General information
- Type: Road
- Length: 3.2 km (2.0 mi)
- Former route number: ACT Tourist Route 2 (through Turner); ACT Tourist Route 7 (through Turner);

Major junctions
- East end: Northbourne Avenue Turner, Australian Capital Territory
- McCaughey Street; Clunies Ross Street; Fairfax Street;
- West end: Belconnen Way O'Connor, Australian Capital Territory

= Barry Drive, Canberra =

Road in Canberra, Australia

Barry Drive is a major arterial road in Canberra, the capital city of Australia. The road forms part of the most direct route between the city centre, Belconnen Town Centre and Calvary Hospital, as well as providing access to the Australian National University and laboratories of the Commonwealth Scientific and Industrial Research Organisation. Barry Drive defines the boundary between the suburbs of Acton and Turner. It was named after Sir Redmond Barry, an Irish-born Victorian judge and inaugural Chancellor of the University of Melbourne.

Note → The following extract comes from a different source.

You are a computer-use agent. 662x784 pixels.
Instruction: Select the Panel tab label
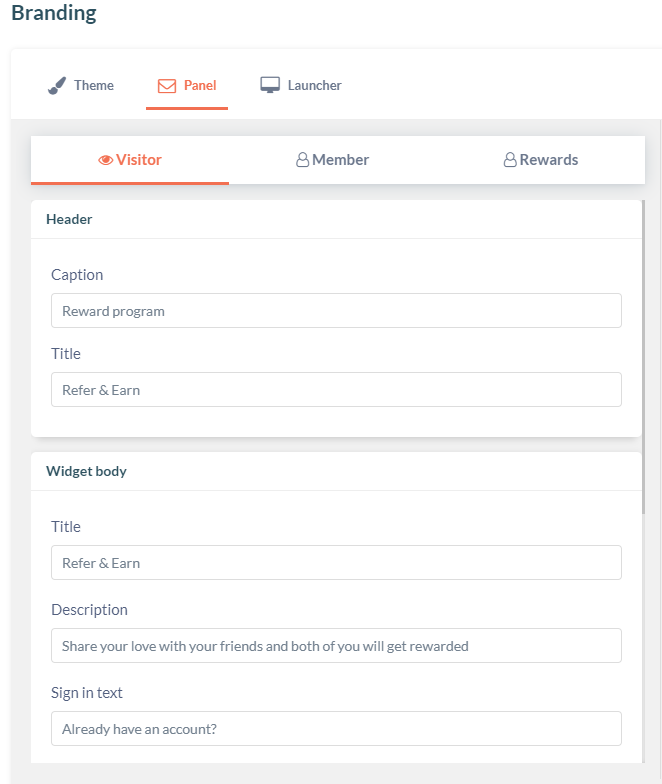click(200, 86)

The road skirts the foot of Black Mountain and joins Belconnen Way in the Canberra Nature Park. Barry Drive, along with Belconnen Way was constructed between 1965 and 1971 as a single carriageway road. It was progressively upgraded to a dual carriageway as traffic volumes grew. As a major transport corridor, many ACTION bus routes transit Barry Drive including cross-city route R4.

The Belconnen Transitway, a proposal to upgrade the existing bus corridor between Belconnen and Canberra City, will partly run along Barry Drive. The transitway is designed to improve access, reduce travel times and congestion, and increase productivity.